Texte extrait:

⟨

L’urgence climatique : Le gouvernement Legault loin d’être à la hauteur

2019/01/18 | Par Jacques B. Gélinas

Il y avait un jardin qu’on appelait la Terre,
Qui brillait au soleil comme un fruit défendu…

Georges Moustaki

Sur la page de calendrier que nous venons de tourner, il est écrit que l’humanité fait face aujourd’hui au plus grand défi de son histoire. La priorité absolue est d’éviter l’effondrement des écosystèmes qui ont permis l’épanouissement de la vie dans ce merveilleux jardin appelé la Terre.

Personne ne connaît l’ampleur, ni la forme, ni le moment du cataclysme annoncé. Mais nous savons avec certitude que cela se produira quand la température du globe aura franchi le cap fatidique de 1,5 degré par rapport à ce qui existait avant l’ère industrielle. De multiples études scientifiques et les ruades de plus en plus impétueuses de la nature nous avisent que le point de bascule est proche.

Le Secrétaire général des Nations Unies a, pour sa part, lancé un avertissement sévère : «Nous avons deux ans pour réagir sous peine de conséquences désastreuses».

Si la classe politique persiste dans la voie de l’aveuglement volontaire ou de l’ignorance crasse face à cette évidence, la catastrophe se produira inexorablement. Si ce n’est de notre vivant à nous, les babies boomers et les aînés, ce sera du vivant de nos enfants et de nos petits-enfants.

 

Une omission impardonnable… mais réparable

Monsieur Legault, comment avez-vous pu ignorer tous ces avertissements? Comment avez-vous pu commette l’erreur, ou plutôt la faute, d’omettre l’enjeu climatique et, plus largement, l’enjeu écologique, dans la plateforme de votre parti... et dans le programme de votre gouvernement ?

Début novembre, 500 artistes, scientifiques et personnalités connues, suivis de 250 000 autres indignés, ont signé le Pacte pour la transition écologique. Les signataires s’engagent, chacun selon ses moyens et sa situation, à poser des gestes concrets pour contrer le réchauffement climatique.

Mais les gestes individuels ne suffiront pas. Rien ne remplacera une politique nationale cohérente, embrassant tous les aspects de l’enjeu environnemental. Le Pacte appelle donc François Legault, maintenant chef du gouvernement – et non pas seulement d’un parti – à réparer cette impardonnable omission. Comment ? En plaçant l’enjeu écologique en tête des priorités de son gouvernement.

 

Mauvais augures

Monsieur le Premier ministre, écoutez ce pressant appel de la population. Arrêtez l’élargissement et la construction d’autoroutes. Rayez de vos politiques la construction d’un troisième lien entre Lévis et la Vieille Capitale, qui ne fera qu’augmenter la congestion routière. Mettez un frein à l’agrandissement continu du parc automobile, quand il faudrait le diminuer de façon drastique.

⟩

Extrait de données:
⟨

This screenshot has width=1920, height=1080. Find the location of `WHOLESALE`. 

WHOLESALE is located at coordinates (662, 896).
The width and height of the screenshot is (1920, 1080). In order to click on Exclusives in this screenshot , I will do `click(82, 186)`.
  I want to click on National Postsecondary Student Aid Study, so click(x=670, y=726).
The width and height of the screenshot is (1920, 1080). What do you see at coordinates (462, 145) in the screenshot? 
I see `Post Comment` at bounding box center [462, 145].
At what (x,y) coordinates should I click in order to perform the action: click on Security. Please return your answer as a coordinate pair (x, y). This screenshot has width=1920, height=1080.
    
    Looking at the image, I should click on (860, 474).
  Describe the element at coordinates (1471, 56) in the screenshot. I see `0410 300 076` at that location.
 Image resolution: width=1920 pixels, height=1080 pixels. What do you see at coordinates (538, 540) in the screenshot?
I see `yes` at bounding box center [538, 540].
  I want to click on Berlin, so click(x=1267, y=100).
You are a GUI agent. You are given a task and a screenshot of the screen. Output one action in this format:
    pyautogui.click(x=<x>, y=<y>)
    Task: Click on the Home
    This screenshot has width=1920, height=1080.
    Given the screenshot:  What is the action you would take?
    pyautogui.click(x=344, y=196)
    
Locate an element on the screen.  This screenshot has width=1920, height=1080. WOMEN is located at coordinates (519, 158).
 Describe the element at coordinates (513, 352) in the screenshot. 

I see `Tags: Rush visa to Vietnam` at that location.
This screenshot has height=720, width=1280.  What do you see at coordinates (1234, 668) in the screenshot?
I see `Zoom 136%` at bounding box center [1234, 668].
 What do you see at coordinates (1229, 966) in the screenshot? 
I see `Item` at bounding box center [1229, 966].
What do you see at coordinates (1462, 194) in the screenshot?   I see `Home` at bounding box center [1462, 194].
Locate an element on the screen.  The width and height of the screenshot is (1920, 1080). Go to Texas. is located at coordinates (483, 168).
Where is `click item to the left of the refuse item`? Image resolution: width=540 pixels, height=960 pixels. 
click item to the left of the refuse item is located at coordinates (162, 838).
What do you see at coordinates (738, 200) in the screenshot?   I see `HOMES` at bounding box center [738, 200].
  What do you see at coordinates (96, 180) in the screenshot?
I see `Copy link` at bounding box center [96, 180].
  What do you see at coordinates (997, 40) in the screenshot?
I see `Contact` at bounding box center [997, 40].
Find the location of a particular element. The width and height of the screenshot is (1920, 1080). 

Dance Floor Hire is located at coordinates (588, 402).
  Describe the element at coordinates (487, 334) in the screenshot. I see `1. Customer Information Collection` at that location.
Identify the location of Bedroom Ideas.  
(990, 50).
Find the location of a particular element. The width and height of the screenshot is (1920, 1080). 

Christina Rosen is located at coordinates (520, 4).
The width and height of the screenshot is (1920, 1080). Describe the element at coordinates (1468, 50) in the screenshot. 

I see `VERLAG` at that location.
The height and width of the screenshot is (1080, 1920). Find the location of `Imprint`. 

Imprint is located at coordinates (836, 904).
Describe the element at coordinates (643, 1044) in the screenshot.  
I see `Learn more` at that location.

⟩

Tâches écrites:
1. Recopiez tel quel le passage de la liste qui va de son début jusqu'à la ligne contenant « I want to click on National », les deux bornes incluses.
2. Poursuivez le texte sur l'urgence climatique et le gouvernement Legault à partir de sa dernière phrase.

En réponse:
1.
This screenshot has width=1920, height=1080. Find the location of `WHOLESALE`. 

WHOLESALE is located at coordinates (662, 896).
The width and height of the screenshot is (1920, 1080). In order to click on Exclusives in this screenshot , I will do `click(82, 186)`.
  I want to click on National Postsecondary Student Aid Study, so click(x=670, y=726).

2.
Le Devoir du 4 janvier 2019 nous apprend qu’au lieu de verdir sa politique, votre gouvernement vient d’ouvrir la porte à un premier projet d’exploitation pétrolière en sol québécois. Autre mauvais augure : votre gouvernement vient d’autoriser la circulation des motoneiges sur le sentier Caribou, dans le Parc national du Mont-Tremblant.  

 

Quand les jeunes interpellent la classe politique

Greta Thunderg, jeune Suédoise de 15 ans, a apostrophé les représentants de 196 pays à la 24e Conférence de l’ONU sur le climat, en Pologne, le 14 décembre dernier. Elle reproche aux dirigeants actuels de laisser un héritage désastreux aux jeunes de sa génération et aux générations à venir : « En 2078, je célébrerai mon 75e anniversaire et, si j’ai des enfants […], peut-être me parleront-ils de vous et me demanderont pourquoi vous n’avez rien fait quand il était encore possible d’agir ».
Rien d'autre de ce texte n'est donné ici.